Ezra Pound -convertido en una suerte de mentor, agente y buscador de fondos para el poeta norteamericano transterradoÊen Europa- desempeñó un papel capital en la conformación final de He Do the Police in Many Voices (en alusión a Dickens), como originalmente se titulaba. Pound consiguió que la música de Eliot se impusiera por encima del virtuosismo mimético. Eliminó los pastiches superfluos, las piezas dramáticas innecesarias (como el trozo misógino tipo siglo XVIII que iniciaba el poema) y el epígrafe de El corazón de las tinieblas. Logró sugerir unidad en un texto que parecía secundar el principio de la discontinuidad y la fragmentación. Todo esto no se haría evidente sino hasta la edición facsimilar de La tierra baldía, dada a la luz por la viuda (y segunda esposa y antes secretaria) de Eliot, Valerie, en 1971.

Todavía en enero, Eliot dudaba y pedía consejo sobre si debía colocar ``Gerontion'' como prólogo o quitar la sección de Phlebas, el marino ahogado, la elegía que compone la parte IV, ``Death by Water''. Aún en vísperas de su aparición en el número inicial de Criterion de octubre de 1922, Eliot se preguntaba si sería conveniente publicarlo en dos entregas de la revista, a lo que Pound se opuso de manera rotunda. Al mostrar estas dudas, tal vez Eliot no se percataba de la organicidad subyacente a sus cinco divisiones, y menos del revuelo que vendría después y que provocaría que lo tildaran de plagiario e hipercerebral.

Pasaron diez años antes de que aparecieran los textos críticos que hicieron justicia a la complejidad de The Waste Land. Entre éstos destacan dos, que han corrido con distinta suerte. En New Bearings in English Poetry (1932), F.R. Leavis hizo una acalorada defensa de la poesía eliotiana. Leavis era pródigo en citas, redundante en la necesidad de definir criterios, pero poco penetrante en el quehacer crítico. Mucho más sugestivo y ambicioso fue Axel's Castle (1931). En este libro, Edmund Wilson trataba de explicarse la literatura moderna como la convergencia, llevada a sus últimas consecuencias, del simbolismo y el naturalismo. El primero da cuenta del hermetismo y el escape hacia un mundo de símbolos privados. El segundo refleja lo escuálido y lo sórdido del escenario urbano en muchas obras de este siglo. Con gran seguridad en sus apreciaciones, Wilson identificó la influencia de Laforgue en las primeras composiciones de Eliot, los contornos generales, tanto míticos como escriturales, de La tierra baldía, con su traza y orientación dramática, así como el ``temor a la vida'' que colocaba a Eliot, al lado de James o Hawthorne, en la tradición puritana de Nueva Inglaterra.

(Datos para localizar palabras y elementos)
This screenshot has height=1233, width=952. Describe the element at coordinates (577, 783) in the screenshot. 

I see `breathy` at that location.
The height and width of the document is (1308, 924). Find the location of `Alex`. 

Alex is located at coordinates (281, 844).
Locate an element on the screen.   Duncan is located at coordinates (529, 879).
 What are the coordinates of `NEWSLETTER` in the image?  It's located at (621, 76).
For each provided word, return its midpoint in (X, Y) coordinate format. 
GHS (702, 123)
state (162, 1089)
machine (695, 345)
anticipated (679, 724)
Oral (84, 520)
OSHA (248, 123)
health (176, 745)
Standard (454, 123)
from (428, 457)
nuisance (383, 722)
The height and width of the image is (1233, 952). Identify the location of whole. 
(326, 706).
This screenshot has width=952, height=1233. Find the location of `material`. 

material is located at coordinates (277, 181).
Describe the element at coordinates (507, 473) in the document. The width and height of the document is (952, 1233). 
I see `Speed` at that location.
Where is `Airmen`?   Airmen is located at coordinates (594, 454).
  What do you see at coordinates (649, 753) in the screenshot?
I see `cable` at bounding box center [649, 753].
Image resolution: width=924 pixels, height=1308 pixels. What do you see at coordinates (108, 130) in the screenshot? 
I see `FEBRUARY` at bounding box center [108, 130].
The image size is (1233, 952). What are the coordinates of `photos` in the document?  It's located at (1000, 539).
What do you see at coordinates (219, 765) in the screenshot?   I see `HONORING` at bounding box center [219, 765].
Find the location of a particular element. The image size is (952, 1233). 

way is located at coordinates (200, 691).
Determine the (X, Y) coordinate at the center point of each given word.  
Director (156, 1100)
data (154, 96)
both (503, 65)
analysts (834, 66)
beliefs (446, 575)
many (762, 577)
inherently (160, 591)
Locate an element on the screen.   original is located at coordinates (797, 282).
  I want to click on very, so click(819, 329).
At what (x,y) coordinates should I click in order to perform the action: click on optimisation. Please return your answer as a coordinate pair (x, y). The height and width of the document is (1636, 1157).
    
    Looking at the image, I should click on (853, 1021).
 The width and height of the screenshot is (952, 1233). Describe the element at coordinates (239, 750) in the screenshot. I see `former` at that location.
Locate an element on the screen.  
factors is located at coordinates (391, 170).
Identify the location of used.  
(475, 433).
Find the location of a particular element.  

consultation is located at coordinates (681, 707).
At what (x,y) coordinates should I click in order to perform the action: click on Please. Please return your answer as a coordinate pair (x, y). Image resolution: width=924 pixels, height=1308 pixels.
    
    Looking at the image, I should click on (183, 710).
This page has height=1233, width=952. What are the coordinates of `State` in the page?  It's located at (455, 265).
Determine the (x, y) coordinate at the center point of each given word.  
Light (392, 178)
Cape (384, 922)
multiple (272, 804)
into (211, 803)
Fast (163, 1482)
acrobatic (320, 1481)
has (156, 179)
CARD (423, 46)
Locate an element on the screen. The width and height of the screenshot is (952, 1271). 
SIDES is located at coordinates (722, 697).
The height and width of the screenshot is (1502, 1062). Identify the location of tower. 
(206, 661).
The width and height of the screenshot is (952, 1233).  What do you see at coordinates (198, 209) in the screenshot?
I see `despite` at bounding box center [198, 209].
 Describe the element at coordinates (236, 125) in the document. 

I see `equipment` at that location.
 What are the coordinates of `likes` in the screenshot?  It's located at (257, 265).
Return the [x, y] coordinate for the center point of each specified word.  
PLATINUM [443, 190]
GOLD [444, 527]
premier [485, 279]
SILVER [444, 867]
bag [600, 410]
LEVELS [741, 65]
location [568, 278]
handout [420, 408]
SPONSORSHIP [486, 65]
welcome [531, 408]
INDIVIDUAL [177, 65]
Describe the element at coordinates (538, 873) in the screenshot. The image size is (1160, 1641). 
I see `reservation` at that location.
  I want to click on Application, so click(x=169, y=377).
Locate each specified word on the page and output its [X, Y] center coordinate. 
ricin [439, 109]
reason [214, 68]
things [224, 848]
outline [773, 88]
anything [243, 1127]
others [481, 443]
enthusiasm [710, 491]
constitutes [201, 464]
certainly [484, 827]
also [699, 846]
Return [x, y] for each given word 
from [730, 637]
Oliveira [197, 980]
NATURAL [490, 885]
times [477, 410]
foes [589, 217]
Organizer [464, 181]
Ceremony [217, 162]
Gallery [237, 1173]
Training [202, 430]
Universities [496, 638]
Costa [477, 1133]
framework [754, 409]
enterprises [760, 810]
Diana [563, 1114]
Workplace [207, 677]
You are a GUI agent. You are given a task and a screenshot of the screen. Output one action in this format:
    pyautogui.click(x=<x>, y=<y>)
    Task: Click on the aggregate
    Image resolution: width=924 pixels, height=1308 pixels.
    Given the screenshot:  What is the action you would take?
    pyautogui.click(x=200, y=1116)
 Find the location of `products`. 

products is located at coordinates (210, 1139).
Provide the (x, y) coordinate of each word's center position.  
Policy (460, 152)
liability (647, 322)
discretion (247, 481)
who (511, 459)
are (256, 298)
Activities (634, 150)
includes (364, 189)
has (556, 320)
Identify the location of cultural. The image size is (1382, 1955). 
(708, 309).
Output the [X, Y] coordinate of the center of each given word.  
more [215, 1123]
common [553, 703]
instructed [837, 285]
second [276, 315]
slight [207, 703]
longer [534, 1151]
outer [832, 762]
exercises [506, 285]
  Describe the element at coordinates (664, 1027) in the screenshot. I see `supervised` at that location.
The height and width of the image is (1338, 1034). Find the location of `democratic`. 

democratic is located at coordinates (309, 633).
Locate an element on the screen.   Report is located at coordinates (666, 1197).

• **Enunciado A**
Copia del texto sobre La tierra baldía el fragmento que va de "Ezra Pound -convertido" a "Valerie, en 1971.".
• **Enunciado B**
Escribe lo que sigue en el texto sobre La tierra baldía, a partir de su última oración.

• **Respuesta A**
Ezra Pound -convertido en una suerte de mentor, agente y buscador de fondos para el poeta norteamericano transterradoÊen Europa- desempeñó un papel capital en la conformación final de He Do the Police in Many Voices (en alusión a Dickens), como originalmente se titulaba. Pound consiguió que la música de Eliot se impusiera por encima del virtuosismo mimético. Eliminó los pastiches superfluos, las piezas dramáticas innecesarias (como el trozo misógino tipo siglo XVIII que iniciaba el poema) y el epígrafe de El corazón de las tinieblas. Logró sugerir unidad en un texto que parecía secundar el principio de la discontinuidad y la fragmentación. Todo esto no se haría evidente sino hasta la edición facsimilar de La tierra baldía, dada a la luz por la viuda (y segunda esposa y antes secretaria) de Eliot, Valerie, en 1971.

• **Respuesta B**
Por otra parte, varios de los pronunciamientos de Eliot -como el autotelismo artístico, la impersonalidad de la poesía o la conciencia histórica de la tradición- fueron asimilados por las tendencias críticas del momento. Cleanth Brooks y otros new critics se sirvieron de ellos para formular una ``teoría formalista'' de la literatura y de la interpretación de textos. Privilegiaron, remedando a Eliot, a los poetas metafísicos, y dejaron en un plano secundario a los románticos. Leavis y los académicos reunidos en torno a la revista Scrutiny se dedicaron a definir parámetros de valor literario y a educar el gusto del público lector. Los títulos del Dr. Leavis reflejan su deuda con Eliot: Revaluation, The Great Tradition o The Common Pursuit. Todo esto formó parte del ascenso de las letras inglesas como disciplina universitaria, y la poesía de Eliot se volvió un objeto invaluable de estudio, análisis e interpretación, incluso en las esferas conservadoras, que le prestaron mayor atención a partir del ingreso del poeta al anglicanismo, en 1927.

En el campo de la creación, su obra se volvió un ineludible punto de referencia y un rasero con el cual medir la valía propia. William Carlos Williams, por ejemplo, renegó de The Waste Land calificándola como esa ``gran catástrofe'' que le devolvió la poesía a los académicos, pero respondió al famoso verso de Eliot ``Abril es el mes más cruel'' con su Spring and All (un collage de prosa y poesía).

Para muchos, 1922 fue un annus mirabilis para la literatura y la cultura de este siglo. Es el año del Tractatus de Wittgenstein, el Enrique IV de Pirandello, Trilce de Vallejo y el Ulises de Joyce, novela a la que Eliot debe mucho. En una reseña publicada en Dial en 1923, Eliot la describe como un descubrimiento científico, un método anticipado por Yeats que, a través del recurso al mito, crea un paralelo entre lo actual y lo remoto. Este procedimiento es el que le permite a Joyce establecer una correspondencia entre el Odiseo clásico y el hombre moderno que vaga por las calles de Dublín. La doble focalización temporal también está presente en La tierra baldía. La podemos ver desde el abril con que abre el poema: la llegada de la primavera que enmarca las figuras míticas de muerte y resurrección (Attis, Osiris, Cristo); tiempo sagrado, hierofanía que contrasta con el tiempo profano de la Marie que pasa el final del invierno en las montañas.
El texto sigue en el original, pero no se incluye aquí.